Ezcümle, stratejik tavır salt CHP seçmenine özgü değil. Hattâ oransal olarak bakıldığında HDP seçmeninin CHP seçmeninden daha fazla bir stratejik akılla oyunu biçimlendirdiği söylenebilir.
Metropoll Stratejik ve Sosyal Araştırmalar Merkezi’nin 24 Haziran’ı değerlendiren “Türkiye’nin Nabzı Temmuz 2018” başlıklı araştırmasındaki doneler de bunu teyit eder nitelikte. Metropoll’un araştırmasına göre; 24 Haziran’da oy verdikleri partilere göre dağılım yapıldığında, HDP’ye oy veren seçmenin % 75’i Demirtaş’a, % 21’i ise İnce’ye oy verdi. Bir başka ifadeyle her beş HDP seçmeninden biri — stratejik olarak — İnce’yi tercih etti.
HDP’nin oy kaynağı
HDP’ye verilen CHP oylarının ağırlıklı olduğuna dair itirazlarımı belirttikten sonra, yazının başlığını oluşturan soruya geçebilirim. Geçen yazıda hem Bekir Ağırdır’ın görüşlerine hem de Çilek Ağacı’nın verilerine değinmiştim. Metropoll’un yeni araştırması da meseleyi aydınlatacak türden; bu araştırmada da HDP’nin oy kaynağına dair de önemli bilgiler mevcut.
Araştırmaya göre, HDP’nin aldığı % 11.70 oyun % 9.1’i 1 Kasım seçimlerinde de HDP’ye oy verenlerden, 1.4’ü ise geçen seçimde oy kullanmamışlardan geliyor. Dolayısıyla HDP’nin “kendi” oyu olarak nitelendirilebilecek oy oranı % 10.5 olarak çıkıyor. Bir önceki seçimde HDP’yi tercih etmeyip bu seçimde HDP’ye oy verenlerin oranı ise % 1.2 Bunun % 0.5’ini AK Parti’den, % 0.7’sini de CHP’den kopan oylar oluşturuyor.

● ● ● ● ●

Yazılı talep a:
Aşağıdaki satırlardan "Locate" sözcüğünü içerenlerin tamamını listeleyin.

(Hedef koordinatlarına ait girdiler)
● ● ● ● ●

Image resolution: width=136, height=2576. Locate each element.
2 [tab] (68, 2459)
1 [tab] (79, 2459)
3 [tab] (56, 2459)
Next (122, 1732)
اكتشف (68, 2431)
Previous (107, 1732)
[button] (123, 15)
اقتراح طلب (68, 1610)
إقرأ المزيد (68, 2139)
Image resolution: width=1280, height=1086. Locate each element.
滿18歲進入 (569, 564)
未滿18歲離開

● ● ● ● ●

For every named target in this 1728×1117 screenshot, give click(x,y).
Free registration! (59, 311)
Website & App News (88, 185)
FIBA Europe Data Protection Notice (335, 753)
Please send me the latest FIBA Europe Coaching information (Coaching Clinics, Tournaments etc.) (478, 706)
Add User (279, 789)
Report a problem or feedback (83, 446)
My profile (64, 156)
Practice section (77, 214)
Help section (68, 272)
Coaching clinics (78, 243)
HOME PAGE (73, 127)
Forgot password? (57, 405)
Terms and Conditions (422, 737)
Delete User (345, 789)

● ● ● ● ●

Yazılı talep b:
Seçmen tercihleriyle ilgili yukarıdaki metinden bir bölümü aynen aktarın: "Araştırmaya göre, HDP’nin" ifadesinin geçtiği yerden başlayın, "kopan oylar oluşturuyor." ifadesinden sonra durun.

Görev sonucu a:
Image resolution: width=136, height=2576. Locate each element.
Image resolution: width=1280, height=1086. Locate each element.

Görev sonucu b:
Araştırmaya göre, HDP’nin aldığı % 11.70 oyun % 9.1’i 1 Kasım seçimlerinde de HDP’ye oy verenlerden, 1.4’ü ise geçen seçimde oy kullanmamışlardan geliyor. Dolayısıyla HDP’nin “kendi” oyu olarak nitelendirilebilecek oy oranı % 10.5 olarak çıkıyor. Bir önceki seçimde HDP’yi tercih etmeyip bu seçimde HDP’ye oy verenlerin oranı ise % 1.2 Bunun % 0.5’ini AK Parti’den, % 0.7’sini de CHP’den kopan oylar oluşturuyor.